2023 FSA Podium and Poster Abstracts

P067: PLANNED VENOARTERIAL EXTRACORPOREAL MEMBRANE OXYGENATION FOR LIVER TRANSPLANTATION IN THE SETTING OF PULMONARY HYPERTENSION
Jennifer Lee, DO; Wesley Allen, MD; Ryan Chadha, MD; Stephen Aniskevich, MD; Courtney Scott, DO; Mayo Clinic Florida

Severe pulmonary hypertension is considered a contraindication to liver transplantation (LT) due to its high rate of mortality. The most dangerous stage of surgery is reperfusion of the donor graft since this is when significant hemodynamic instability and electrolyte abnormalities occur due to the release of inflammatory mediators, vasoactive substances, and potassium from the ischemic graft into the systemic circulation. During reperfusion, the heart is under enormous stress with risks for cardiac arrhythmias, profound hypotension, myocardial depression, and acute pulmonary artery hypertension. In this case, planned initiation of venoarterial extracorporeal membrane oxygenation (VA-ECMO) was used to bridge a patient with severe pulmonic valve stenosis through LT.

A 58-year-old male with end stage liver disease (ESLD), status post ross procedure and severe prosthetic pulmonic valve prosthesis with an estimated right ventricular systolic pressure (RVSP) of 61 mmHg with associated chamber dilation underwent liver transplantation. A high-risk multidisciplinary committee met prior to transplantation to discuss the intra-operative risks associated with the surgery and the patient’s comorbidities. Due to the high risk for right ventricular collapse, liver transplantation on planned VA-ECMO was done. After incision and exposure, 2000 units of heparin was administered, the arterial cannula placed into the right common femoral artery, and the venous cannula placed into the left common femoral vein.
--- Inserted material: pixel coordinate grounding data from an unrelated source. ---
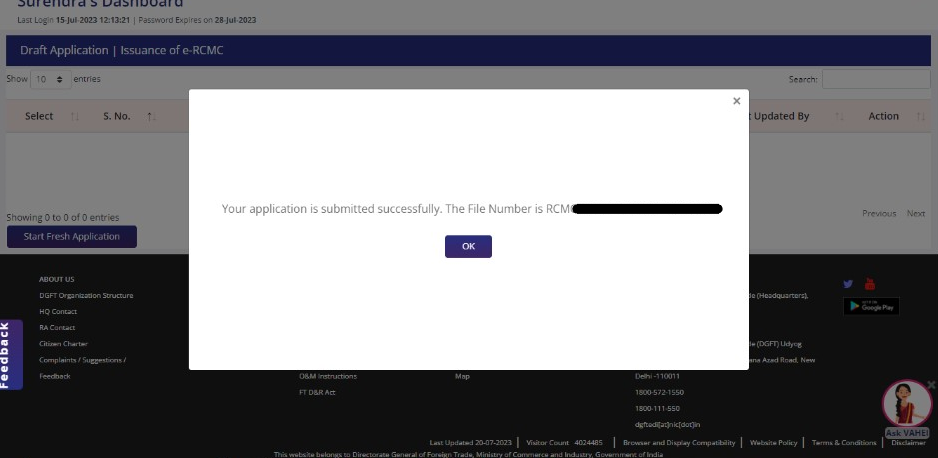The image size is (938, 458).
Task: Sort by the Updated By column arrows
Action: (839, 117)
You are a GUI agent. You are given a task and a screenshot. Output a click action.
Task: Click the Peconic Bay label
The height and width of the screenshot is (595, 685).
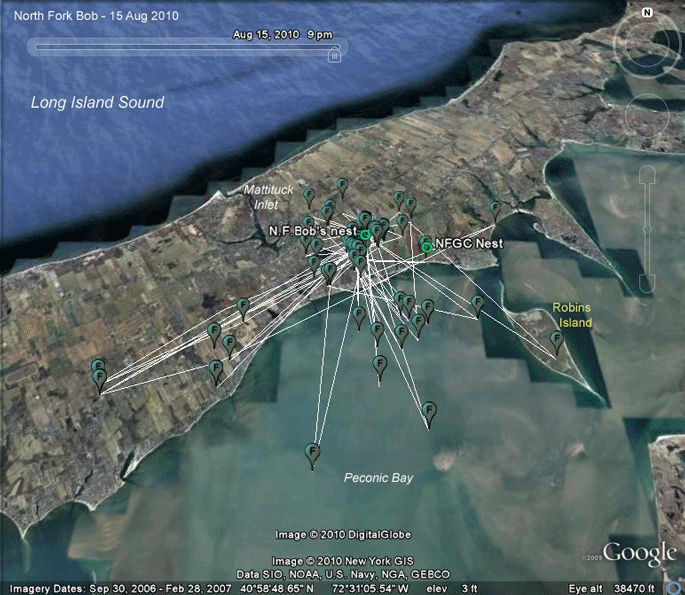[378, 478]
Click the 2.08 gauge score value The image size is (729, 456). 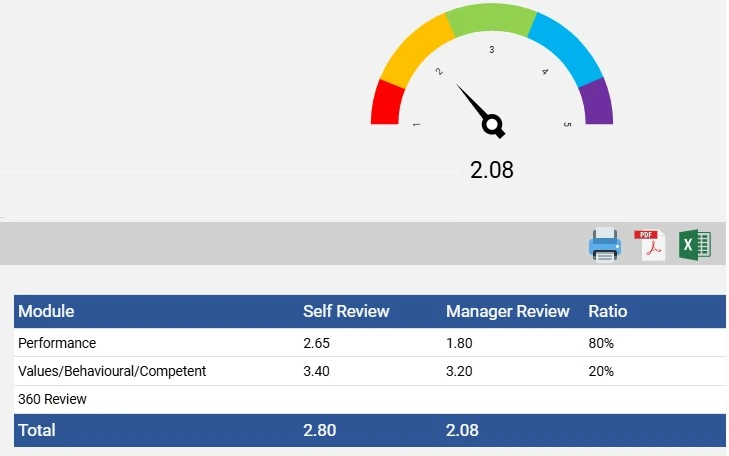(x=492, y=170)
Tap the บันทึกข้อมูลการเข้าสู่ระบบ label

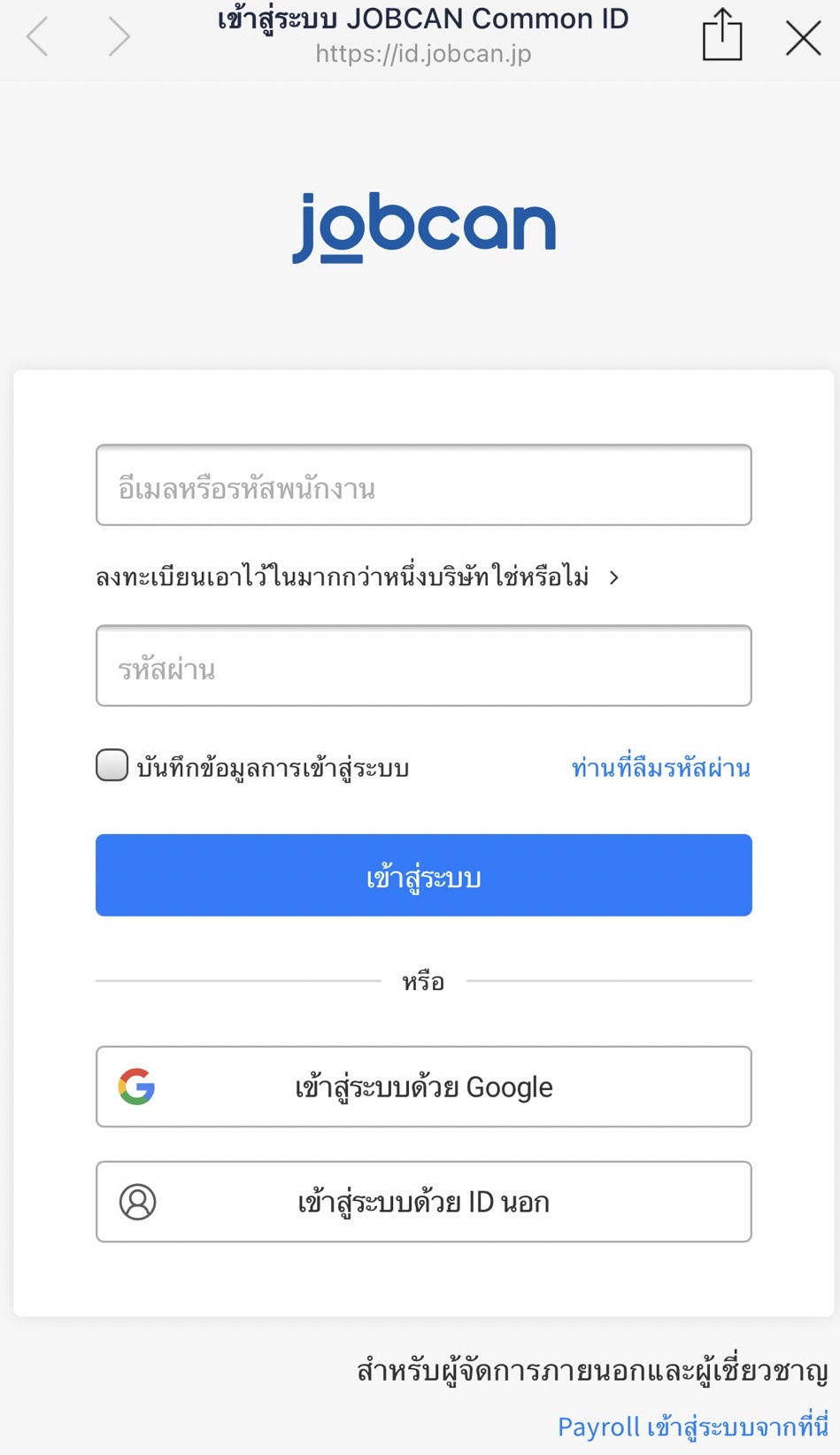coord(273,768)
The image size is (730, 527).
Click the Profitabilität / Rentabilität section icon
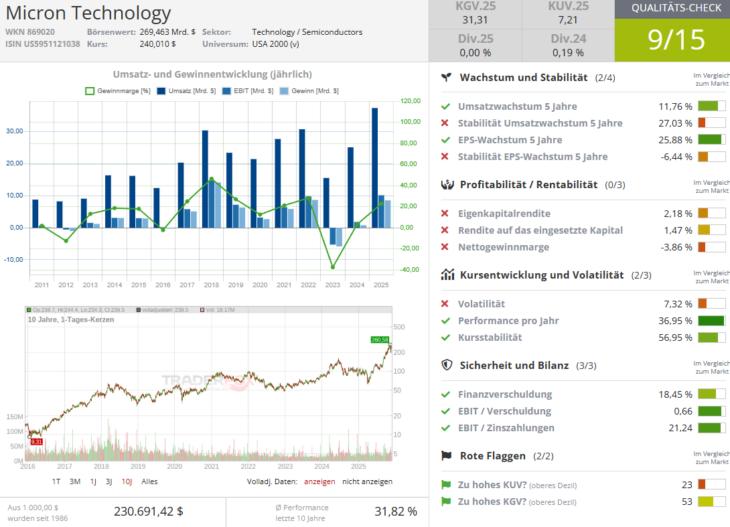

ECMO was initiated and maintained with flows at 2 liters/minute. Intraoperative transesophageal echo (TEE) showed severely enlarged right ventricle with normal systolic function, moderate tricuspid valve regurgitation, moderate-severe pulmonary valve stenosis, and preserved left ventricular ejection function. Upon reperfusion, acute right-sided chambers dilation and dysfunction and signs of right ventricular pressure overload was noted with concomitant reduced left ventricular filling as evidenced by atrial septal bowing, RV distention, ventricular septal flattening, and moderate RV dysfunction on TEE. 500mg of calcium was given with ECMO flows maintained at 2.0 liters/minute. Right ventricular function improved, returned to baseline 5 minutes post reperfusion, and patient remained hemodynamically stable through reperfusion. ECMO was subsequently discontinued and the patient decannulated prior to abdominal closure. No complications were noted with caval anastomosis or increased hemorrhage.

In this case, we report the successful use of VA-ECMO to manage a patient with severely elevated right ventricular afterload undergoing LT. VA-ECMO reduces ventricular workload by the equivalent of the programmed flow rate and provides support for the high-risk liver transplant population. The safety and logistics of this approach requires multidisciplinary coordination between anesthesiology, cardiothoracic and transplant surgery, cardiology, and critical care. Although VA-ECMO has the benefit of hemodynamic support/stability, it has intrinsic risks and planning for critical events is paramount. Treatment algorithms for managing severe coagulopathy, ECMO pump failure and intra-cardiac thrombus were established prior to transplantation. ECMO venous cannulation located in the inferior vena cava (IVC) can affect full clamping of the IVC prior to the anhepatic stage. Large volume shifts affect ECMO flow and anticoagulation increases bleeding. In summary, ECMO is a feasible option in high-risk patients, however, multidisciplinary planning and careful consideration of complications and risks with ECMO during liver transplantation is important.